▸ Given problem 1
According to the backpack requirements post, what kind of power output does nearly everything the writer uses now rely on?
▸ Given problem 2
List every misspelled word in the backpack requirements post.
▸ Given problem 3
Write a continuation of the backpack requirements post that picks up after its final sentence.

Buying a bag would be too easy, and my new philosphy when it comes to clothing and accessories is that I'd rather spend the money to get exactly what I want, something I'll treasure. That means bespoke. Fortunately, I am also a skinflint, so bespoke means "hope to heck I can find a talented crafter on Etsy." (If you know of a crafter who could do the job, though, I'd love a recommendation.)

Here are my tentative requirements for your criticism and elucidation:

• Solar power – It should probably be hard panels, which are more effecient. I may actually sacrifice my old Voltaic solar bag for parts. (it's a great bag, but mine was a pre-production prototype that use a cloth on the back that made it majorly sweaty, since fixed.) Provided the Voltaic's storage battery still holds a charge, I'll probably incorporate that, too, although something able to store slightly more power might be worth the encubrence penalty. If I use the Voltaic battery, output to whatever voltages I need is simple — and nearly everything I use now uses vanilla 5-volt USB.

• A separate laptop section – For the forseeable future, I'll be toting a full-sized laptop around on trips. (Although, damn it, the Air is starting to call to me.) Most backpacks put the computer next to the spine, using it as a way to add stability to the frame. I like this fine. I also spend a lot of time whipping it out — as well as removing my computer from my bag — so single-zipper access is a must.

Dataset rows:
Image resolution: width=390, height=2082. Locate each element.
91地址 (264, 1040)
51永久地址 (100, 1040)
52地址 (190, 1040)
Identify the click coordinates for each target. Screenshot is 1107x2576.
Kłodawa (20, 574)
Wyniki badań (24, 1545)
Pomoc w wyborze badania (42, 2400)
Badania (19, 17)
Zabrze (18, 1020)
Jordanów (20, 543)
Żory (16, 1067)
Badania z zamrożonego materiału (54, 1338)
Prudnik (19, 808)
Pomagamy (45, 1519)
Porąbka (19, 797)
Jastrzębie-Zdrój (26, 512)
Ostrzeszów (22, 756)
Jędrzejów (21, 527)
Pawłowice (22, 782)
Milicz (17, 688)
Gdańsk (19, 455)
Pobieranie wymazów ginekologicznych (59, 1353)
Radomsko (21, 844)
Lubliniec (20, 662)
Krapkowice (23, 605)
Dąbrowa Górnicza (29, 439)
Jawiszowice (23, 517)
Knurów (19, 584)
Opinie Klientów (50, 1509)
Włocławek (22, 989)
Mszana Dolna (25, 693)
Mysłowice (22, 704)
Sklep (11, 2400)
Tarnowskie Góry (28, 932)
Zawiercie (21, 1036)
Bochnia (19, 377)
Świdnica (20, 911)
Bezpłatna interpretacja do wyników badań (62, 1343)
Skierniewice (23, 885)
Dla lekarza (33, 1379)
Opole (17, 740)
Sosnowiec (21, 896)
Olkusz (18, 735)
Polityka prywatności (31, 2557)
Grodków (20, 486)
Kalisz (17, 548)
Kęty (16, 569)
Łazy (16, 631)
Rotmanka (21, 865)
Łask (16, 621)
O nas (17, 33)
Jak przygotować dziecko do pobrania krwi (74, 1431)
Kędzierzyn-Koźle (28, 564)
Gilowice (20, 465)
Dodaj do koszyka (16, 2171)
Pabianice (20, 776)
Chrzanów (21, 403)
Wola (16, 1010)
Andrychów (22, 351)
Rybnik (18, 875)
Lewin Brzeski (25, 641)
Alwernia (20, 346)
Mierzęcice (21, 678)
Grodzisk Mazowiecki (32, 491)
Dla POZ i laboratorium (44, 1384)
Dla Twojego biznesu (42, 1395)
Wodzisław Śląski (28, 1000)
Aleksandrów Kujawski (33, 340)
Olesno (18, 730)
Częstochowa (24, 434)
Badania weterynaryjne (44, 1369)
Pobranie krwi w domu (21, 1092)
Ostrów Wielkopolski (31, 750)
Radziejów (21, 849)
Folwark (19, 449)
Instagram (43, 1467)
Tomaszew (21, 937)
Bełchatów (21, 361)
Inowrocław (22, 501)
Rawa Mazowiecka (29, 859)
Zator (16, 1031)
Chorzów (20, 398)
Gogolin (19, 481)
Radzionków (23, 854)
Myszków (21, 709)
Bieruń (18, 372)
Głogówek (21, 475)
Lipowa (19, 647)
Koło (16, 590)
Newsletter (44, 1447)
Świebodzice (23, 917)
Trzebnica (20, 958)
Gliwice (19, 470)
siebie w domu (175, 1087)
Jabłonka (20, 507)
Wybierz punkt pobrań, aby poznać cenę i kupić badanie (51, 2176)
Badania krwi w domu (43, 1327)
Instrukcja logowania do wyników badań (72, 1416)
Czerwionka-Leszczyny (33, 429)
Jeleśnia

▸ Task response 1
Vanilla 5-volt USB.

▸ Task response 2
philosphy, effecient, encubrence, forseeable

▸ Task response 3
Or not. I'm easy if there's a good reason to do something different.

• Durable materials – At first I was thinking leather. That limits the number of crafters who could actually make the bag, as well as greatly increasing the price, but as a "lifetime bag" it seemed like the most durable choice. Leather backpacks, on the other hand, are kind of corny, so it would have to be restrained in design.

But perhaps there are better materials to work with. Something less expensive to purchase (and regenerate). Something with a little more appeal visually. Something with some pink. Reclaimed materials would be hot.

Metal fasteners are prefered, I think, if there is a way to make them not squeak. I'm seeing lots of metal on this thing.

• A backpack with stowable shoulder strap – It has to be a backpack, because sometimes I wear my bag for hours at a time. Messenger bags just don't cut it, although a stowable, clip-on should strap option would be nice. Even more difficult, more desirable: a bag design small enough to be slipped under an airline seat, so I don't have to pack another bag with all my in-flight toys and books or keep my computer on the floor. (I'm also just a little bit paranoid about ever letting my bag out of my sight.)

• Special features – This is where you guys come in. I've had a few ideas, like a smart selection of quick-access pockets and fairly predictable stuff like that. But if you were making the perfect bag for you, what would you add? A small pocket with a viewport for a hidden camera, maybe? A place for a water bottle? A programmable display? Speakers? A telescoping antenna tuned for 3G?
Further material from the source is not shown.